Start of Extracted data

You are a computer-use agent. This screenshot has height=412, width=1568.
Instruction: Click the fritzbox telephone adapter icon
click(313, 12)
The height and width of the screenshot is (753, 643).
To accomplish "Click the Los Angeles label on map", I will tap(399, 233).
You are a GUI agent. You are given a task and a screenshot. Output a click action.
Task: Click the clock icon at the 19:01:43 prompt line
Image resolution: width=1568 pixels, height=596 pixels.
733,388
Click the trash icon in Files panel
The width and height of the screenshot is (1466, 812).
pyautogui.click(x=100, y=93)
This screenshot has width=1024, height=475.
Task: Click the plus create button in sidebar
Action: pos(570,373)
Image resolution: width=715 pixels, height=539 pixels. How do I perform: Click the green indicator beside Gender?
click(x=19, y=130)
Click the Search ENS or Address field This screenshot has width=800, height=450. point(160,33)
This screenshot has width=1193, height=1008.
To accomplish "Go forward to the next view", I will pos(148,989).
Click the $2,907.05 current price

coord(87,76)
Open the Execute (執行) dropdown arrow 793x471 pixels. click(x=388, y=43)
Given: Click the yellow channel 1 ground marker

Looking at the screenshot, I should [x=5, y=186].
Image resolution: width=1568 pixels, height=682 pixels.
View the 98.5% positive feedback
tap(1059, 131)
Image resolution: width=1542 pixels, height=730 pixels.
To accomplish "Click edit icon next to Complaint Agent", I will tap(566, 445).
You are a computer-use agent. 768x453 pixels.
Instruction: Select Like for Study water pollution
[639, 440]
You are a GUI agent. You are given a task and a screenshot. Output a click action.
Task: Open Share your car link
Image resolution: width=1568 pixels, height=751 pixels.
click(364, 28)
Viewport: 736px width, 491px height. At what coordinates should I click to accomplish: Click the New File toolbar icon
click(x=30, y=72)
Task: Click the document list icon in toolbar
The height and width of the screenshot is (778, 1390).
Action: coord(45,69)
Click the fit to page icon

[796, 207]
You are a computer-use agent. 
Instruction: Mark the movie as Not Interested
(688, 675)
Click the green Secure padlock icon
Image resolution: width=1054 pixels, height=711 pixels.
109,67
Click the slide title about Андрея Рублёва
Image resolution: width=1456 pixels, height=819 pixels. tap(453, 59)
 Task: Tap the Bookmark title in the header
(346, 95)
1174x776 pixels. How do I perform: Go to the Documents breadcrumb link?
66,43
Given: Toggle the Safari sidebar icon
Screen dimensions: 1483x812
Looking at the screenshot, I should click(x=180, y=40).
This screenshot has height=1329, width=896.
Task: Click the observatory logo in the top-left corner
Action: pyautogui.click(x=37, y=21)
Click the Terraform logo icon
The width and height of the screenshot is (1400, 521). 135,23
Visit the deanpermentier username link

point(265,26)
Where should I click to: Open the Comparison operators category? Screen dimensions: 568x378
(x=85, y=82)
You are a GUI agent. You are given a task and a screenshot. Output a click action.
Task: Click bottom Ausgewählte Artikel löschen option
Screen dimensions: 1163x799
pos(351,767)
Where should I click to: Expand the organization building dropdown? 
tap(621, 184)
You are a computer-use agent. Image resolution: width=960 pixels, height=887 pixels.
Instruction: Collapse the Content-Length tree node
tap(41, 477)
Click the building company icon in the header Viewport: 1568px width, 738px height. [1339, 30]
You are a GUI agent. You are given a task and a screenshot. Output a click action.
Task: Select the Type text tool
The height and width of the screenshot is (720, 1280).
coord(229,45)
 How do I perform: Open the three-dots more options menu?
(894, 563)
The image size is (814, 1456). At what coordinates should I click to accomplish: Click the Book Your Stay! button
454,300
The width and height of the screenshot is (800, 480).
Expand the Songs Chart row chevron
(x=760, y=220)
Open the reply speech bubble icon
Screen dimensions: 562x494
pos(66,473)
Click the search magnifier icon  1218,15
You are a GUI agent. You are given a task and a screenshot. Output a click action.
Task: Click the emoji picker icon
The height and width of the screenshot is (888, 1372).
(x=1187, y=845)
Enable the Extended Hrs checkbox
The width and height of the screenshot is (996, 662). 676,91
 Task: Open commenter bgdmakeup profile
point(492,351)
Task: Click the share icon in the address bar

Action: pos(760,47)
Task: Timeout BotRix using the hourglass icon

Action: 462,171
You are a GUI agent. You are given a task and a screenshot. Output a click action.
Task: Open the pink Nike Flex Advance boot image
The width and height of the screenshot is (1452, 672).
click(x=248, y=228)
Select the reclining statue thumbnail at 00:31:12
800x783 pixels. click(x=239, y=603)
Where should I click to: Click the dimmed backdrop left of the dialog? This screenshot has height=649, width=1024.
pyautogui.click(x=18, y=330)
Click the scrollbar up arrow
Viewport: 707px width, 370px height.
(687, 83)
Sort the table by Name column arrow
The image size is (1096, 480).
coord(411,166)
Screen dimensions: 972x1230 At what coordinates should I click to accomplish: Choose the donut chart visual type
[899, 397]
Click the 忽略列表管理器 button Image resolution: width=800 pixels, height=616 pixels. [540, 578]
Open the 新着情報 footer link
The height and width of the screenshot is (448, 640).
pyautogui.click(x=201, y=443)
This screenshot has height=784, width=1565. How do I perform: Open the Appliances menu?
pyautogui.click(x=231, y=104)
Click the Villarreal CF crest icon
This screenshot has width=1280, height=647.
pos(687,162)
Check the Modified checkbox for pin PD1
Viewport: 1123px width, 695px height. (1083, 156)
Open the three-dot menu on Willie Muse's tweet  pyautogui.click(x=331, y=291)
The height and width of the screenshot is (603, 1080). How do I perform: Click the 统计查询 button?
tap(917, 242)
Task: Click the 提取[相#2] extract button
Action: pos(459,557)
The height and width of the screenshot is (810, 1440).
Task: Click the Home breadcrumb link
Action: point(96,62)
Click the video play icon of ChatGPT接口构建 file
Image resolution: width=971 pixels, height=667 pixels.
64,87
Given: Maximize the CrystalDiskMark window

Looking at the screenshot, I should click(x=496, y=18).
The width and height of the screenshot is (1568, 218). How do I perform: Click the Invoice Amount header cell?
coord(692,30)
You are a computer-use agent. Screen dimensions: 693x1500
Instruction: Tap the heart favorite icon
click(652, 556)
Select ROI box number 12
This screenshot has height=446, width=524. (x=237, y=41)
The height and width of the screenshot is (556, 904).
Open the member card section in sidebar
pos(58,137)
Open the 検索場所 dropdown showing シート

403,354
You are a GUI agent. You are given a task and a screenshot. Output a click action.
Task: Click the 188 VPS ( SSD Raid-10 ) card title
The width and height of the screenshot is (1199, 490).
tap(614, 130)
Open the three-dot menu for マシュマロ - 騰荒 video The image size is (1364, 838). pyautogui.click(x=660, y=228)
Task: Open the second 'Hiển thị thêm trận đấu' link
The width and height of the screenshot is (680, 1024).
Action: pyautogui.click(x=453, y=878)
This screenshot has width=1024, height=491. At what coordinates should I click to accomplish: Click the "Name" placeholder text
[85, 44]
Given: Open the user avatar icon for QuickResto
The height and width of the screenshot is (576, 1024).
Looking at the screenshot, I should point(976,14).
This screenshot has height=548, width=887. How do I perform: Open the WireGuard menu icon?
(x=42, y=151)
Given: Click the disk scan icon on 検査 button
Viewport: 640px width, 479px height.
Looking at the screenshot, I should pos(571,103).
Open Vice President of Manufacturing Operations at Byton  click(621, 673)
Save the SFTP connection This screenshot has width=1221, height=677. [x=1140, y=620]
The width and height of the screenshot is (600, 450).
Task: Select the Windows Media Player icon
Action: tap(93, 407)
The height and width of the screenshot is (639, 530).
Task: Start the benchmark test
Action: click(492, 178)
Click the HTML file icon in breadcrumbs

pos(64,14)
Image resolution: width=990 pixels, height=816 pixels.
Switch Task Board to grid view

End of Extracted data

Exercise prompt:
Copy out the material word for word and line for line.

Expected answer:
You are a computer-use agent. This screenshot has height=412, width=1568.
Instruction: Click the fritzbox telephone adapter icon
click(313, 12)
The height and width of the screenshot is (753, 643).
To accomplish "Click the Los Angeles label on map", I will tap(399, 233).
You are a GUI agent. You are given a task and a screenshot. Output a click action.
Task: Click the clock icon at the 19:01:43 prompt line
Image resolution: width=1568 pixels, height=596 pixels.
733,388
Click the trash icon in Files panel
The width and height of the screenshot is (1466, 812).
pyautogui.click(x=100, y=93)
This screenshot has width=1024, height=475.
Task: Click the plus create button in sidebar
Action: pos(570,373)
Image resolution: width=715 pixels, height=539 pixels. How do I perform: Click the green indicator beside Gender?
click(x=19, y=130)
Click the Search ENS or Address field This screenshot has width=800, height=450. point(160,33)
This screenshot has width=1193, height=1008.
To accomplish "Go forward to the next view", I will pos(148,989).
Click the $2,907.05 current price

coord(87,76)
Open the Execute (執行) dropdown arrow 793x471 pixels. click(x=388, y=43)
Given: Click the yellow channel 1 ground marker

Looking at the screenshot, I should [x=5, y=186].
Image resolution: width=1568 pixels, height=682 pixels.
View the 98.5% positive feedback
tap(1059, 131)
Image resolution: width=1542 pixels, height=730 pixels.
To accomplish "Click edit icon next to Complaint Agent", I will tap(566, 445).
You are a computer-use agent. 768x453 pixels.
Instruction: Select Like for Study water pollution
[639, 440]
You are a GUI agent. You are given a task and a screenshot. Output a click action.
Task: Open Share your car link
Image resolution: width=1568 pixels, height=751 pixels.
click(364, 28)
Viewport: 736px width, 491px height. At what coordinates should I click to accomplish: Click the New File toolbar icon
click(x=30, y=72)
Task: Click the document list icon in toolbar
The height and width of the screenshot is (778, 1390).
Action: coord(45,69)
Click the fit to page icon

[796, 207]
You are a computer-use agent. 
Instruction: Mark the movie as Not Interested
(688, 675)
Click the green Secure padlock icon
Image resolution: width=1054 pixels, height=711 pixels.
109,67
Click the slide title about Андрея Рублёва
Image resolution: width=1456 pixels, height=819 pixels. tap(453, 59)
 Task: Tap the Bookmark title in the header
(346, 95)
1174x776 pixels. How do I perform: Go to the Documents breadcrumb link?
66,43
Given: Toggle the Safari sidebar icon
Screen dimensions: 1483x812
Looking at the screenshot, I should click(x=180, y=40).
This screenshot has height=1329, width=896.
Task: Click the observatory logo in the top-left corner
Action: pyautogui.click(x=37, y=21)
Click the Terraform logo icon
The width and height of the screenshot is (1400, 521). 135,23
Visit the deanpermentier username link

point(265,26)
Where should I click to: Open the Comparison operators category? Screen dimensions: 568x378
(x=85, y=82)
You are a GUI agent. You are given a task and a screenshot. Output a click action.
Task: Click bottom Ausgewählte Artikel löschen option
Screen dimensions: 1163x799
pos(351,767)
Where should I click to: Expand the organization building dropdown? 
tap(621, 184)
You are a computer-use agent. Image resolution: width=960 pixels, height=887 pixels.
Instruction: Collapse the Content-Length tree node
tap(41, 477)
Click the building company icon in the header Viewport: 1568px width, 738px height. [1339, 30]
You are a GUI agent. You are given a task and a screenshot. Output a click action.
Task: Select the Type text tool
The height and width of the screenshot is (720, 1280).
coord(229,45)
 How do I perform: Open the three-dots more options menu?
(894, 563)
The image size is (814, 1456). At what coordinates should I click to accomplish: Click the Book Your Stay! button
454,300
The width and height of the screenshot is (800, 480).
Expand the Songs Chart row chevron
(x=760, y=220)
Open the reply speech bubble icon
Screen dimensions: 562x494
pos(66,473)
Click the search magnifier icon  1218,15
You are a GUI agent. You are given a task and a screenshot. Output a click action.
Task: Click the emoji picker icon
The height and width of the screenshot is (888, 1372).
(x=1187, y=845)
Enable the Extended Hrs checkbox
The width and height of the screenshot is (996, 662). 676,91
 Task: Open commenter bgdmakeup profile
point(492,351)
Task: Click the share icon in the address bar

Action: pos(760,47)
Task: Timeout BotRix using the hourglass icon

Action: 462,171
You are a GUI agent. You are given a task and a screenshot. Output a click action.
Task: Open the pink Nike Flex Advance boot image
The width and height of the screenshot is (1452, 672).
click(x=248, y=228)
Select the reclining statue thumbnail at 00:31:12
800x783 pixels. click(x=239, y=603)
Where should I click to: Click the dimmed backdrop left of the dialog? This screenshot has height=649, width=1024.
pyautogui.click(x=18, y=330)
Click the scrollbar up arrow
Viewport: 707px width, 370px height.
(687, 83)
Sort the table by Name column arrow
The image size is (1096, 480).
coord(411,166)
Screen dimensions: 972x1230 At what coordinates should I click to accomplish: Choose the donut chart visual type
[899, 397]
Click the 忽略列表管理器 button Image resolution: width=800 pixels, height=616 pixels. [540, 578]
Open the 新着情報 footer link
The height and width of the screenshot is (448, 640).
pyautogui.click(x=201, y=443)
This screenshot has height=784, width=1565. How do I perform: Open the Appliances menu?
pyautogui.click(x=231, y=104)
Click the Villarreal CF crest icon
This screenshot has width=1280, height=647.
pos(687,162)
Check the Modified checkbox for pin PD1
Viewport: 1123px width, 695px height. (1083, 156)
Open the three-dot menu on Willie Muse's tweet  pyautogui.click(x=331, y=291)
The height and width of the screenshot is (603, 1080). How do I perform: Click the 统计查询 button?
tap(917, 242)
Task: Click the 提取[相#2] extract button
Action: pos(459,557)
The height and width of the screenshot is (810, 1440).
Task: Click the Home breadcrumb link
Action: point(96,62)
Click the video play icon of ChatGPT接口构建 file
Image resolution: width=971 pixels, height=667 pixels.
64,87
Given: Maximize the CrystalDiskMark window

Looking at the screenshot, I should click(x=496, y=18).
The width and height of the screenshot is (1568, 218). How do I perform: Click the Invoice Amount header cell?
coord(692,30)
You are a computer-use agent. Screen dimensions: 693x1500
Instruction: Tap the heart favorite icon
click(652, 556)
Select ROI box number 12
This screenshot has height=446, width=524. (x=237, y=41)
The height and width of the screenshot is (556, 904).
Open the member card section in sidebar
pos(58,137)
Open the 検索場所 dropdown showing シート

403,354
You are a GUI agent. You are given a task and a screenshot. Output a click action.
Task: Click the 188 VPS ( SSD Raid-10 ) card title
The width and height of the screenshot is (1199, 490).
tap(614, 130)
Open the three-dot menu for マシュマロ - 騰荒 video The image size is (1364, 838). pyautogui.click(x=660, y=228)
Task: Open the second 'Hiển thị thêm trận đấu' link
The width and height of the screenshot is (680, 1024).
Action: pyautogui.click(x=453, y=878)
This screenshot has width=1024, height=491. At what coordinates should I click to accomplish: Click the "Name" placeholder text
[85, 44]
Given: Open the user avatar icon for QuickResto
The height and width of the screenshot is (576, 1024).
Looking at the screenshot, I should point(976,14).
This screenshot has height=548, width=887. How do I perform: Open the WireGuard menu icon?
(x=42, y=151)
Given: Click the disk scan icon on 検査 button
Viewport: 640px width, 479px height.
Looking at the screenshot, I should pos(571,103).
Open Vice President of Manufacturing Operations at Byton  click(621, 673)
Save the SFTP connection This screenshot has width=1221, height=677. [x=1140, y=620]
The width and height of the screenshot is (600, 450).
Task: Select the Windows Media Player icon
Action: tap(93, 407)
The height and width of the screenshot is (639, 530).
Task: Start the benchmark test
Action: click(492, 178)
Click the HTML file icon in breadcrumbs

pos(64,14)
Image resolution: width=990 pixels, height=816 pixels.
Switch Task Board to grid view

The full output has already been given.